If your catching eyes trolling your doing something right. Getting snagged is something that everyone who trolls deals with.
One thing that helps with less snags is linecounter reels that are calibrated. And a dive curve for the baits you use. Precision trolling app is a good tool. Knowing how deep your running baits is key


----------



## Dragline

Saugeye are not a easy fish to target as your main catch fish. You need a good lake map of structure and knowledge of the lake. They can be next to shore or in the middle of the lake. Trolling is a good way to find a good location/area but you need to know (why) their there ! That's the secret - why are good spots - good spots ? I only troll when I have no idea where to try. A good sonar and a good topo lake map will tell you the best areas to start at. Seneca and Saltfork both have (go to spots) because of underwater structure. It takes some home work and the friendly help of some old fishermen, You'll get into them  ... Bass, catfish, White Bass , Crappie, ect... are much easier to catch I believe. Loosing a troll bait is because you don't know the depth of the water your going through ahead of time. No disrespect brother


----------



## dcool

There is a good sticky in central Ohio fishing forum ( Finding and determining a " saugeye spot")


----------



## ducky152000

You could always join a club. Our club fishes all the mwcd lakes and it has helped many people learn to be pretty good saugeye fishermen. The first couple years you fish you may not do well but you will learn a ton.


----------



## Be Like Water

I caught my PB saugeye at Salt Fork (in my profile) at the spillway. I've tried many ways of catching them over the years since I became slightly obsessed, but the reason they are so rewarding is because they are so challenging to catch consistently. Just keep at it! Try different things.

Don't be afraid to try live minnows on a slip sinker rig on the bottom.. you might get a bonus catfish or two also.
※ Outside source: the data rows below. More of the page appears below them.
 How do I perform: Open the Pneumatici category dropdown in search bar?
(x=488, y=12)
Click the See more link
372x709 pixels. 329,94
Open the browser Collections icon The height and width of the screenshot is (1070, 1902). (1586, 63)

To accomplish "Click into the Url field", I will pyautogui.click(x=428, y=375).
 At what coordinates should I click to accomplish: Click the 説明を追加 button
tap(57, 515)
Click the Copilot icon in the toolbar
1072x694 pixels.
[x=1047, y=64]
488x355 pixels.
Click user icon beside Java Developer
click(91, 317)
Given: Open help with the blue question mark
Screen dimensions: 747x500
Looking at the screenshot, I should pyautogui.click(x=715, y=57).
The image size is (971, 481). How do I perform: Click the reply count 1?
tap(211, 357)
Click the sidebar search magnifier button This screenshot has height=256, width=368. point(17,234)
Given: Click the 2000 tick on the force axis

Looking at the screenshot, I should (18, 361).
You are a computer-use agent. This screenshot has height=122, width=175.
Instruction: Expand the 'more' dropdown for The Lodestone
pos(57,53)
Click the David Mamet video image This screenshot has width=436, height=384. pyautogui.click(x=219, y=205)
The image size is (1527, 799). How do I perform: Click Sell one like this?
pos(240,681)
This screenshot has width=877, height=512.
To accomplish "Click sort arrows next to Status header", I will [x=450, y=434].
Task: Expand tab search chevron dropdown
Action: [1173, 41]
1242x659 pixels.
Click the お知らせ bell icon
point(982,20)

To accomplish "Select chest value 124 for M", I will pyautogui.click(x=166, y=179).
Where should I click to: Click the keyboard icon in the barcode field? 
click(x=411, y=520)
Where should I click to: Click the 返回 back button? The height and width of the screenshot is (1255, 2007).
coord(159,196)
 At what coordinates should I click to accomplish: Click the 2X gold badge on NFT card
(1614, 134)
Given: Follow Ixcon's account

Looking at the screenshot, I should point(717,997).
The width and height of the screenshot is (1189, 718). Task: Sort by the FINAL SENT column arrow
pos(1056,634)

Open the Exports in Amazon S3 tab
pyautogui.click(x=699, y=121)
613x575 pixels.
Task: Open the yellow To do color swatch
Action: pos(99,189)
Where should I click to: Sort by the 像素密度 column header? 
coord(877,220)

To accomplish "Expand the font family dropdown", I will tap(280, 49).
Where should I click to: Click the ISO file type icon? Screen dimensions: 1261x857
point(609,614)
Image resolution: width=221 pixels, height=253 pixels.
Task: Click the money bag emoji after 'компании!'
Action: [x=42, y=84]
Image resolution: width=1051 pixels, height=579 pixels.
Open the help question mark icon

I would highly recommend getting some Big Joshy swimbaits (my favorite is Glow Perch) and learning to use those too.


----------



## PJF

Don't overlook using a plain jig head with about 2 inches of nightcrawler especially at Seneca. Pretty simple drift and drag. I like to troll also losing baits is part of it. Again like has already been said know how deep your bait trolls and use your depth finder to keep you in slightly deeper water or just let out minimal line. Flicker shad or shad raps are good starter baits. Get yourself a lure retriever that slips over your line when you are hung up if losing lures is a problem. I used to use one now I just chuckle and put on another lure.


----------



## Shortdrift

PJF said:


> Don't overlook using a plain jig head with about 2 inches of nightcrawler especially at Seneca. Pretty simple drift and drag. I like to troll also losing baits is part of it. Again like has already been said know how deep your bait trolls and use your depth finder to keep you in slightly deeper water or just let out minimal line. Flicker shad or shad raps are good starter baits. Get yourself a lure retriever that slips over your line when you are hung up if losing lures is a problem. I used to use one now I just chuckle and put on another lure.


Excellent advice! Our setup for starters is Bottom jig with the piece of garden hackle. Works 90& of the time. sometimes a Joshy worked close to the bottom with the little bit of meat. Only troll when all else fails or try ffor another spice.


----------



## muskyhunter76

at seneca if you keep your bait in 4 to 7 ftow you will catch them all summer long.


----------



## PHATE

roadrunner and a piece of crawler works well at seneca. slow drifting or from shore.


----------



## Dragline

Just talked to a good friend that fishes a ton. He said him and another caught 16 Saugeye all under 15" at Seneca and about the same at Saltfork. He said the fish are hitting but getting short's mostly. The Crappie are hit and miss. If you find the breeders size fish work all around that area.
Weird spring / Weird fishing pattern now.


----------